Si cette ambiance est onirique et féérique, elle est également tragique et bouleversante. Yoko Ogawa se concentre essentiellement sur les trois enfants, mais en filigrane, le lecteur saisit le drame que vit cette jeune mère qui a perdu son mari, puis son plus jeune enfant.

« le commencement de tout fut la mort de la benjamine. Elle venait tout juste d'avoir trois ans lorsqu'un jour au jardin public, un chien famélique était venu lui lécher le visage : le lendemain elle avait eu une forte poussée de fièvre, et son état de santé s'aggravant rapidement, elle était morte brutalement. le médecin avait dit qu'il s'agissait d'une pneumonie, mais leur mère n'avait jamais voulu le reconnaître.
— C'est le chien maléfique. À cause de sa langue, ne cessait-elle de répéter malgré les dénégations du médecin. »

On retrouve les composantes de l'univers de l'auteure : le sentiment d'enfermement, la nostalgie d'un temps révolu, la mémoire, les souvenirs, l'obsession.

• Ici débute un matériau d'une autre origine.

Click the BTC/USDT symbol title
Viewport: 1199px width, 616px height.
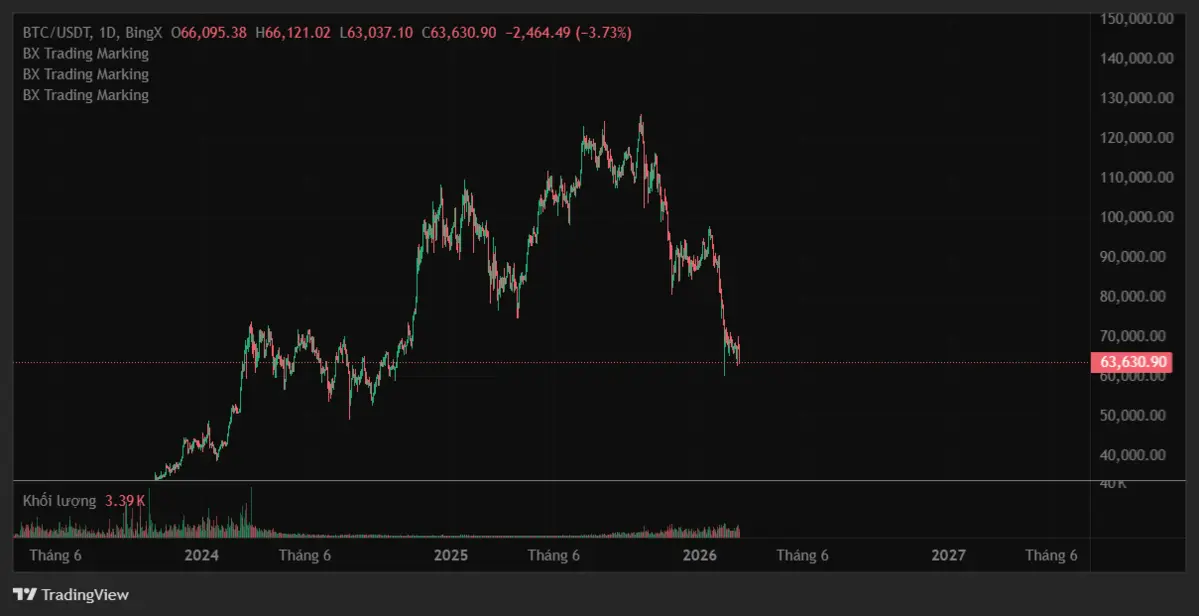[58, 33]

Pour ma part, j'ai eu un sentiment de malaise, partagée entre l'amour de cette mère qui veut préserver ses enfants de la mort en les soustrayant au monde extérieur et la magie du monde de l'enfance. Mais à vouloir trop les protéger et les préserver, ne risque-t-on pas au contraire de les fragiliser et de les rendre inaptes à la vie en société ?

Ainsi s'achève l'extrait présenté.